▶ **Activity**
Your task is to return the data below, word for word.

▶ **Source material**

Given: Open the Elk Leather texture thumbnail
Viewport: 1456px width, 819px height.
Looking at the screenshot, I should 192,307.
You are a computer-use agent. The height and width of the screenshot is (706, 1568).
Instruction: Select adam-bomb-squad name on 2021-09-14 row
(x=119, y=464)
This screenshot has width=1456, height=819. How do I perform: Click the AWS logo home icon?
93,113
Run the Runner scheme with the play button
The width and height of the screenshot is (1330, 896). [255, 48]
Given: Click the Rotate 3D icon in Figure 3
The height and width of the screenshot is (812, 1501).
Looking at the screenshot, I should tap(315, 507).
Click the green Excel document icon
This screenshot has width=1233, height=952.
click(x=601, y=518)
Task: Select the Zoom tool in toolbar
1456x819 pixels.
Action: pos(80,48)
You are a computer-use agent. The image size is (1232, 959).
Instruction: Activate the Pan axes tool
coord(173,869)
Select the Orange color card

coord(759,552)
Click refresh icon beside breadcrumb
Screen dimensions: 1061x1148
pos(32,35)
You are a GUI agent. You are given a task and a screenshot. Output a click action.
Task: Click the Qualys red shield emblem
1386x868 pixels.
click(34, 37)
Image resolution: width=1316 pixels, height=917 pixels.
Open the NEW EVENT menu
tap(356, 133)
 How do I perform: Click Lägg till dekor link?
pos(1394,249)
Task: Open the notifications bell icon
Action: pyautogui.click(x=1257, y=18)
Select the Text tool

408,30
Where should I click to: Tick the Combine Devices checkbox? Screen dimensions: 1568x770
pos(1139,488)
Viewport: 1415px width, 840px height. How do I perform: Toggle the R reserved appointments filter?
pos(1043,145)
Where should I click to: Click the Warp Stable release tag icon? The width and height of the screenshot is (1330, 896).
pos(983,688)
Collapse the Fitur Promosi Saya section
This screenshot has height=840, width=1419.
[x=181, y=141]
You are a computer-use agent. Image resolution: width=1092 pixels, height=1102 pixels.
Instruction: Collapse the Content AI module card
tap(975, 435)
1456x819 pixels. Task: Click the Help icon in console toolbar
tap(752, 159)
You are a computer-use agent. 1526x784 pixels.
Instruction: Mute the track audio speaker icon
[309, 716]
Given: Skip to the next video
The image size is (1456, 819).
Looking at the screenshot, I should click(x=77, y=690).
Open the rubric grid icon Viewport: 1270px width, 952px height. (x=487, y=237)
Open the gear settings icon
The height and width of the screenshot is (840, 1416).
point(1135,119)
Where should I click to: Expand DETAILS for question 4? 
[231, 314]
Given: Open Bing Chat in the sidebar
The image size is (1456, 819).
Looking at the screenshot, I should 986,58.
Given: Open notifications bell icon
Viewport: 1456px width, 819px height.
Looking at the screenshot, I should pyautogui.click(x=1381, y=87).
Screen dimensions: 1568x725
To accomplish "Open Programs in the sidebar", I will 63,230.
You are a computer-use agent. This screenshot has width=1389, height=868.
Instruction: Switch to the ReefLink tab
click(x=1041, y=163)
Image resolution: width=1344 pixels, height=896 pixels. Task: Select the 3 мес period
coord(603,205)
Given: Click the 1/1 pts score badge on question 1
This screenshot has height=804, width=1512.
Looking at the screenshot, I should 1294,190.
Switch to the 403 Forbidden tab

▶ **Answer to the problem**
Given: Open the Elk Leather texture thumbnail
Viewport: 1456px width, 819px height.
Looking at the screenshot, I should 192,307.
You are a computer-use agent. The height and width of the screenshot is (706, 1568).
Instruction: Select adam-bomb-squad name on 2021-09-14 row
(x=119, y=464)
This screenshot has width=1456, height=819. How do I perform: Click the AWS logo home icon?
93,113
Run the Runner scheme with the play button
The width and height of the screenshot is (1330, 896). [255, 48]
Given: Click the Rotate 3D icon in Figure 3
The height and width of the screenshot is (812, 1501).
Looking at the screenshot, I should tap(315, 507).
Click the green Excel document icon
This screenshot has width=1233, height=952.
click(x=601, y=518)
Task: Select the Zoom tool in toolbar
1456x819 pixels.
Action: pos(80,48)
You are a computer-use agent. The image size is (1232, 959).
Instruction: Activate the Pan axes tool
coord(173,869)
Select the Orange color card

coord(759,552)
Click refresh icon beside breadcrumb
Screen dimensions: 1061x1148
pos(32,35)
You are a GUI agent. You are given a task and a screenshot. Output a click action.
Task: Click the Qualys red shield emblem
1386x868 pixels.
click(34, 37)
Image resolution: width=1316 pixels, height=917 pixels.
Open the NEW EVENT menu
tap(356, 133)
 How do I perform: Click Lägg till dekor link?
pos(1394,249)
Task: Open the notifications bell icon
Action: pyautogui.click(x=1257, y=18)
Select the Text tool

408,30
Where should I click to: Tick the Combine Devices checkbox? Screen dimensions: 1568x770
pos(1139,488)
Viewport: 1415px width, 840px height. How do I perform: Toggle the R reserved appointments filter?
pos(1043,145)
Where should I click to: Click the Warp Stable release tag icon? The width and height of the screenshot is (1330, 896).
pos(983,688)
Collapse the Fitur Promosi Saya section
This screenshot has height=840, width=1419.
[x=181, y=141]
You are a computer-use agent. Image resolution: width=1092 pixels, height=1102 pixels.
Instruction: Collapse the Content AI module card
tap(975, 435)
1456x819 pixels. Task: Click the Help icon in console toolbar
tap(752, 159)
You are a computer-use agent. 1526x784 pixels.
Instruction: Mute the track audio speaker icon
[309, 716]
Given: Skip to the next video
The image size is (1456, 819).
Looking at the screenshot, I should click(x=77, y=690).
Open the rubric grid icon Viewport: 1270px width, 952px height. (x=487, y=237)
Open the gear settings icon
The height and width of the screenshot is (840, 1416).
point(1135,119)
Where should I click to: Expand DETAILS for question 4? 
[231, 314]
Given: Open Bing Chat in the sidebar
The image size is (1456, 819).
Looking at the screenshot, I should 986,58.
Given: Open notifications bell icon
Viewport: 1456px width, 819px height.
Looking at the screenshot, I should pyautogui.click(x=1381, y=87).
Screen dimensions: 1568x725
To accomplish "Open Programs in the sidebar", I will 63,230.
You are a computer-use agent. This screenshot has width=1389, height=868.
Instruction: Switch to the ReefLink tab
click(x=1041, y=163)
Image resolution: width=1344 pixels, height=896 pixels. Task: Select the 3 мес period
coord(603,205)
Given: Click the 1/1 pts score badge on question 1
This screenshot has height=804, width=1512.
Looking at the screenshot, I should 1294,190.
Switch to the 403 Forbidden tab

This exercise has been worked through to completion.